── INPUT MATERIAL ──
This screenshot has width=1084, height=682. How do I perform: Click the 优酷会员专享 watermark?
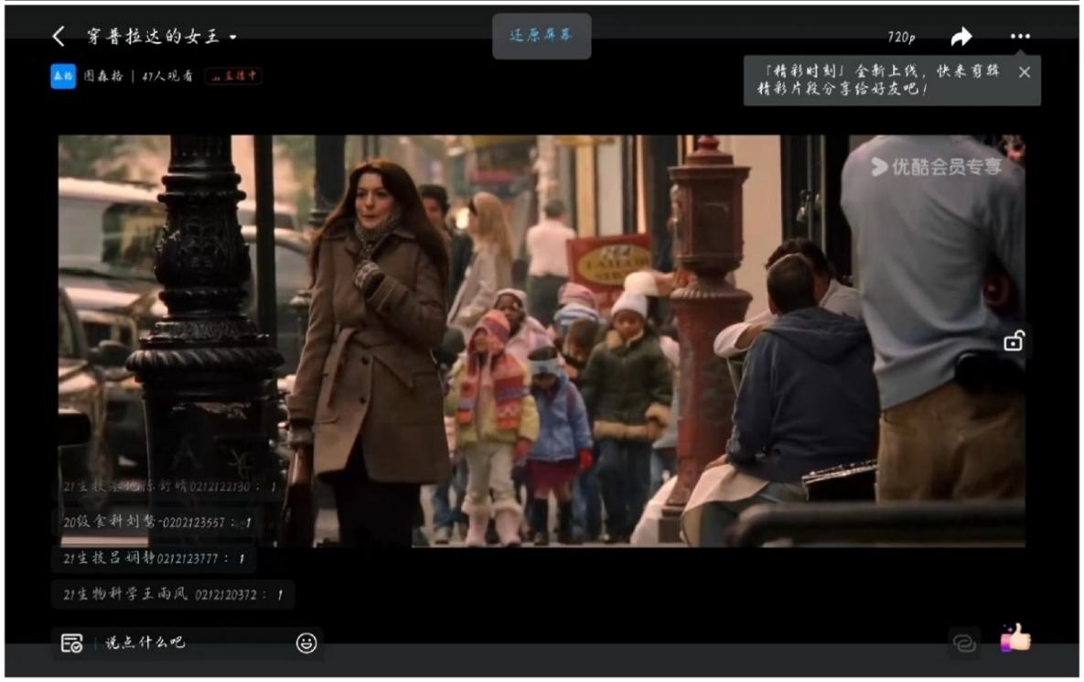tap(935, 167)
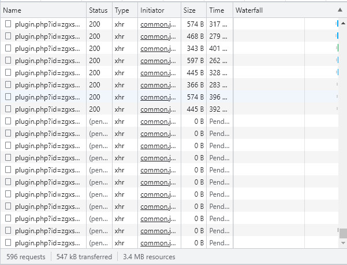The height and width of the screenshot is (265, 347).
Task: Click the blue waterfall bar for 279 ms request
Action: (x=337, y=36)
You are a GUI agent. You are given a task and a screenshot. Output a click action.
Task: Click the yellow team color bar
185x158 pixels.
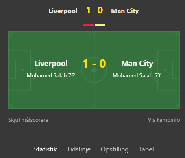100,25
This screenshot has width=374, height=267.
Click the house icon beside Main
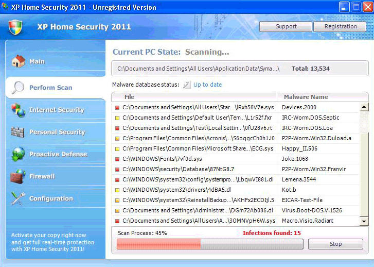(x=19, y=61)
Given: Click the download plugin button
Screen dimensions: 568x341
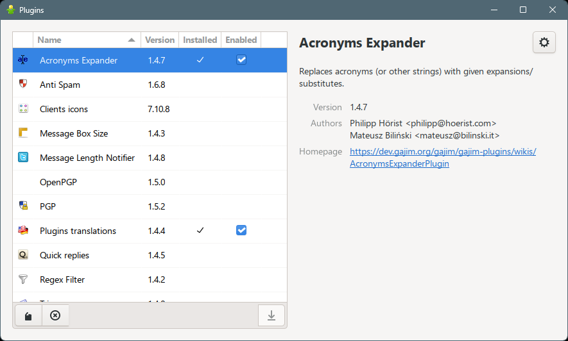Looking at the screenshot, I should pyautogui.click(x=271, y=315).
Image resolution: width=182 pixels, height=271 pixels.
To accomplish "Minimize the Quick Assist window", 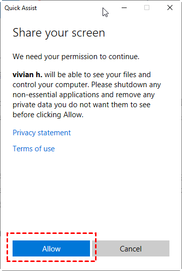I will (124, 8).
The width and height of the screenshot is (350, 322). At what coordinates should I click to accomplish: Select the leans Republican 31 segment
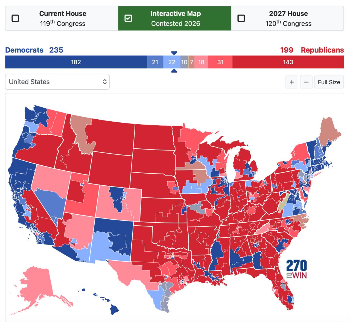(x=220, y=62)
───
── INPUT MATERIAL ──
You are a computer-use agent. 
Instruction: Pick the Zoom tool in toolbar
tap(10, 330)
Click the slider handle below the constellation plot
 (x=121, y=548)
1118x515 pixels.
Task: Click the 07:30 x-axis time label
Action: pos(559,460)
───
── INPUT MATERIAL ──
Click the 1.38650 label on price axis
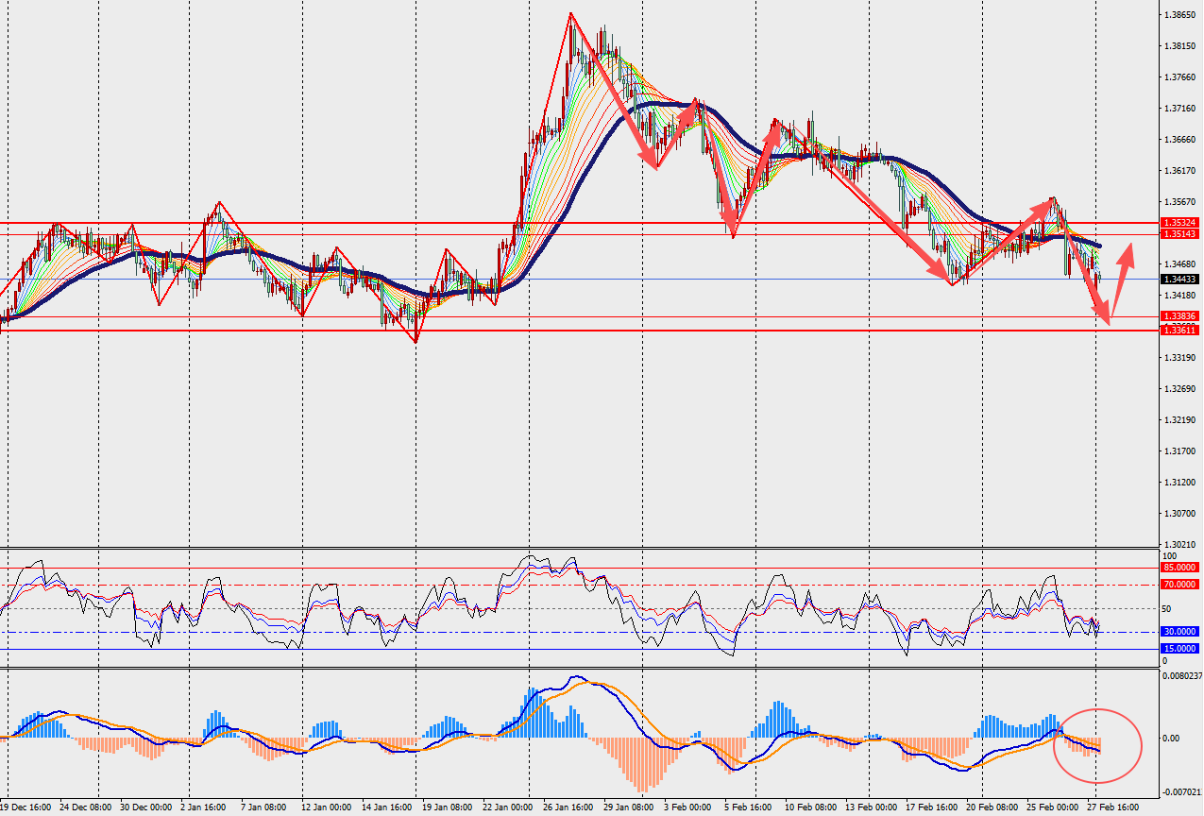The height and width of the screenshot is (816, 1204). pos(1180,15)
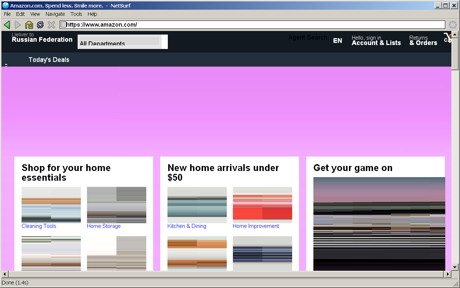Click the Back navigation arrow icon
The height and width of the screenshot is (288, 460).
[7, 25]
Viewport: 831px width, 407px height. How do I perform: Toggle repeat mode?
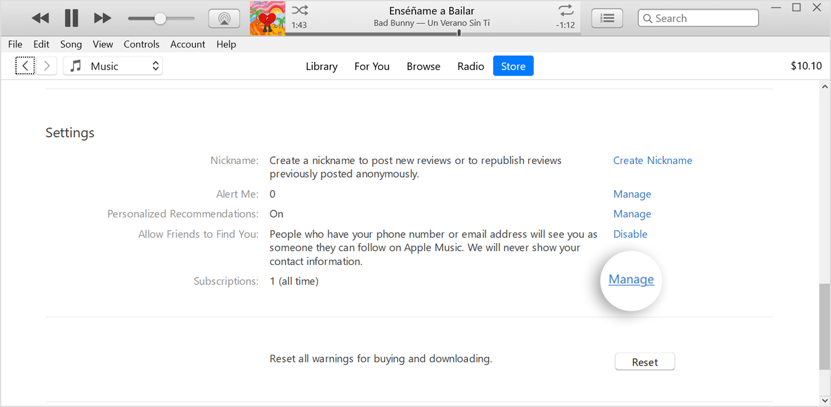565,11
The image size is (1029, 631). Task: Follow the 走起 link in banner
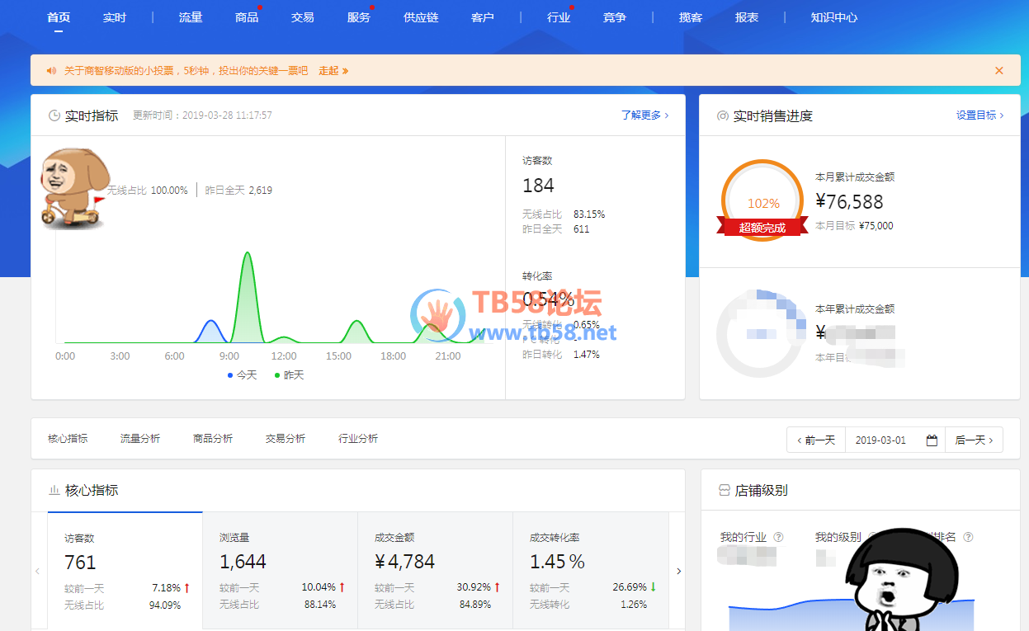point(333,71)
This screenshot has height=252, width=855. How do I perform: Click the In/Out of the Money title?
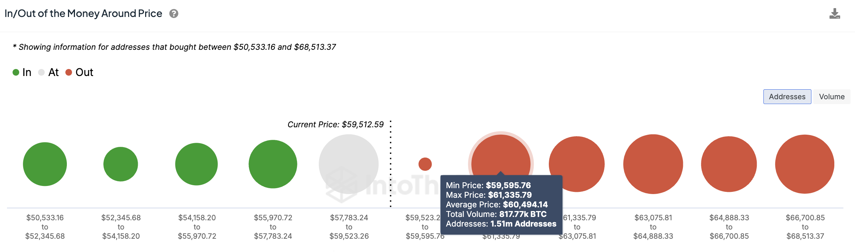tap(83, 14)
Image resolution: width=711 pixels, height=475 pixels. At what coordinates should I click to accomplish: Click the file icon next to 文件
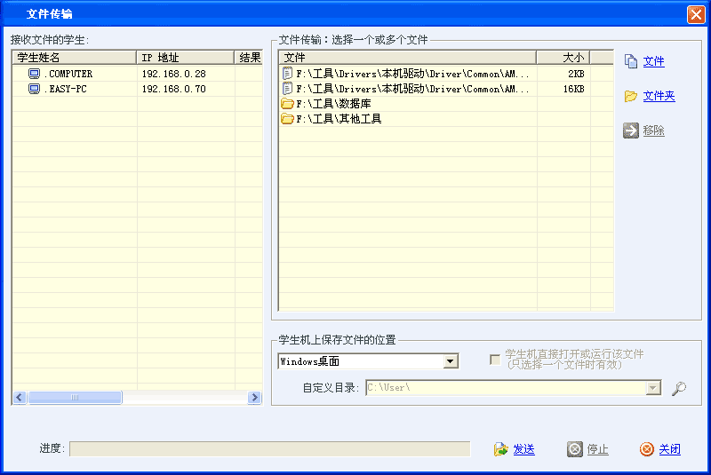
───
- _WHAT THE EXERCISE ASKS_
Using the records above, print exactly the lines between the ones containing "Click the 1.38650 label on price axis" and "Image resolution: width=711", inclusive, and nothing else; no pictures.

- _TASK OUTPUT_
Click the 1.38650 label on price axis
The height and width of the screenshot is (816, 1204). pos(1180,15)
Click the Back navigation arrow icon
The height and width of the screenshot is (288, 460).
[7, 25]
Viewport: 831px width, 407px height. How do I perform: Toggle repeat mode?
565,11
The image size is (1029, 631). Task: Follow the 走起 link in banner
point(333,71)
This screenshot has height=252, width=855. How do I perform: Click the In/Out of the Money title?
tap(83, 14)
Image resolution: width=711 pixels, height=475 pixels. At what coordinates should I click to accomplish: Click the file icon next to 文件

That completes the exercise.